When conservative treatments plateau, procedures like radiofrequency ablation can provide relief by using heat to disrupt the nerves transmitting pain signals. For lumbar facet joint pain, about 76% of patients get meaningful relief (at least a 50% pain reduction) in the first few weeks. That number drops over time, though: 32% still have that level of relief at six months, and 22% at one year. The median duration of relief is about 17 weeks. Nerves do regrow, so repeat procedures are common.

One important finding: patients with significant depression at the time of the procedure had dramatically shorter relief, with a median of just 2 weeks compared to 21 weeks for those without significant depression. This is a strong argument for addressing mood and psychological factors before or alongside any procedure.

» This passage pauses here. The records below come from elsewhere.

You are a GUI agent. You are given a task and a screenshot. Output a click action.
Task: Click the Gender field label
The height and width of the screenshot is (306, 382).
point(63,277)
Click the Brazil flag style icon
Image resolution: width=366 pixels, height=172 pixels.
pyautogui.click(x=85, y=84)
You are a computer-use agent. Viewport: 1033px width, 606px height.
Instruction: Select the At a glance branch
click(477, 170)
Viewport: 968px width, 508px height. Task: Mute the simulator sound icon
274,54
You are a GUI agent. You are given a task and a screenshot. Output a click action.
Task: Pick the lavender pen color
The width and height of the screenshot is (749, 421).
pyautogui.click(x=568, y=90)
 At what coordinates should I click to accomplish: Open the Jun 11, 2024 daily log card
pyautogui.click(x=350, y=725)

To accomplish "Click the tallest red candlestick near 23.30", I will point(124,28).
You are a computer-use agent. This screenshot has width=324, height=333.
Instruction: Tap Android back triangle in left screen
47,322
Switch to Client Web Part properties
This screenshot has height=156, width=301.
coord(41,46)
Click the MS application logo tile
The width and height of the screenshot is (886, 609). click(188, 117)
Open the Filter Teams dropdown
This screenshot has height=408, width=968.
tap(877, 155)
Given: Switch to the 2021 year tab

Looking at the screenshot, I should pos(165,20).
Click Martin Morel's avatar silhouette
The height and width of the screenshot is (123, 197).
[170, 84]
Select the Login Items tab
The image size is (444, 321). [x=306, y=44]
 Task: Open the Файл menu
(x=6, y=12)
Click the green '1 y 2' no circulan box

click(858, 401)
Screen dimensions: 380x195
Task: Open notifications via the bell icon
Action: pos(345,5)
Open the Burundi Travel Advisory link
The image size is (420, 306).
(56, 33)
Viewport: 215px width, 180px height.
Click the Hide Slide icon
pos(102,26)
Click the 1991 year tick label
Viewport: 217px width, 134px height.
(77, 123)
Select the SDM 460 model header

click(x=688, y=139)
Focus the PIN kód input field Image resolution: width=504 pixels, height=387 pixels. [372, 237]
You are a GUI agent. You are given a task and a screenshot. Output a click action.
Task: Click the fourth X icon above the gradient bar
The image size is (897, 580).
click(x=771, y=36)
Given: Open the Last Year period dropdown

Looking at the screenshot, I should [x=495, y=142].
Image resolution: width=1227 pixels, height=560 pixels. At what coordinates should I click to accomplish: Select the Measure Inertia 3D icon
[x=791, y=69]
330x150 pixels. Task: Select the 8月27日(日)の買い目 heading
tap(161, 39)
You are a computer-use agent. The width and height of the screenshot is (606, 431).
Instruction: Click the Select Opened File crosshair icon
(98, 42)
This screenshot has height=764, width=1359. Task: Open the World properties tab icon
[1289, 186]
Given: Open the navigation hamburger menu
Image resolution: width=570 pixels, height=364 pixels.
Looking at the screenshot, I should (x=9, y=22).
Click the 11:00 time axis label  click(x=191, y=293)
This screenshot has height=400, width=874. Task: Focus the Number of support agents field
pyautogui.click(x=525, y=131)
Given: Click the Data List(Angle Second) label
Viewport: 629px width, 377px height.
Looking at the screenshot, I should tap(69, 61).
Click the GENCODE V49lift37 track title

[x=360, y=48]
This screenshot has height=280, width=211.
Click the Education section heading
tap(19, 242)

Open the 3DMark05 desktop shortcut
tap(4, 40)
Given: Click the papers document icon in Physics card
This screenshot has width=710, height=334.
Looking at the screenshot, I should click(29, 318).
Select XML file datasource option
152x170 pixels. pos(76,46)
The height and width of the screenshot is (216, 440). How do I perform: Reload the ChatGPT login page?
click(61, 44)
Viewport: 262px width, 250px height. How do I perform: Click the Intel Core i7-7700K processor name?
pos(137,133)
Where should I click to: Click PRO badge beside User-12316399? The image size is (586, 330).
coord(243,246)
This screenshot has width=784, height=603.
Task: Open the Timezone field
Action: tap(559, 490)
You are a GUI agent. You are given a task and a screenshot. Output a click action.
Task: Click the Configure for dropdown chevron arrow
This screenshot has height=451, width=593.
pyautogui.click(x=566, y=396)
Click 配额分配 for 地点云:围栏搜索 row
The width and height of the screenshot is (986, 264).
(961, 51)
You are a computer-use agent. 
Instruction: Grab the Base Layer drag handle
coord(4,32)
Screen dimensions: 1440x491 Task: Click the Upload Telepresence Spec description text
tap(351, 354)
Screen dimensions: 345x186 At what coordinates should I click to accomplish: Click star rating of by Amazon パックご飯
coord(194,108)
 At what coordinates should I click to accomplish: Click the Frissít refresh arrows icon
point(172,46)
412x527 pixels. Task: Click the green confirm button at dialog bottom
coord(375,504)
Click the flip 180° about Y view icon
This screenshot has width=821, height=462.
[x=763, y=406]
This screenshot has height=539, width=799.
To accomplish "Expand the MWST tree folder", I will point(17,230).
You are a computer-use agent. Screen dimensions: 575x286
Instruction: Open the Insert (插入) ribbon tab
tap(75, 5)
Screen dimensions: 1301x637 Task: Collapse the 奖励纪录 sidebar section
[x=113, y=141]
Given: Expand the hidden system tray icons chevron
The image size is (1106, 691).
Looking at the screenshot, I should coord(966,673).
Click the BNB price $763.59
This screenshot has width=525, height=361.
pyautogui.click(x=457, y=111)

Spinal cord stimulators are another option for select patients, typically those with nerve pain that hasn’t responded to other treatments. Candidates are screened carefully, including validated assessments for depression, substance use, and overall psychological readiness. Unmanaged depression, active substance use disorders, active psychosis, higher opioid doses (particularly above 90 morphine milligram equivalents per day), smoking, and higher body weight are all associated with poorer long-term outcomes or device removal. These aren’t necessarily disqualifying, but they need to be addressed as part of the overall treatment plan.

Putting It Together

The most effective chronic pain management rarely comes from finding one magic solution. It comes from stacking several moderate-benefit strategies so their effects overlap. A realistic starting framework looks something like this:

  • Movement: A graded exercise or physical therapy program tailored to your condition, starting below your pain threshold and progressing slowly.
  • Psychology: A CBT-CP program, even a brief one, to address catastrophizing, fear-avoidance, and pain-related anxiety.
  • Sleep: Prioritizing sleep quality as a direct pain intervention, not an afterthought.
  • Nutrition: Shifting toward anti-inflammatory eating patterns over weeks and months.
  • Medication: Non-opioid options matched to your pain type (nerve pain versus inflammatory versus musculoskeletal), used as part of the broader plan rather than the whole plan.

Each of these alone might produce a modest improvement. Together, they target different parts of the sensitized pain system: the peripheral nerves, the spinal cord, the brain’s amplification circuits, and the inflammatory environment that feeds all of it. The goal isn’t necessarily zero pain. It’s reclaiming function, sleep, mood, and the daily activities that pain has pushed out of reach.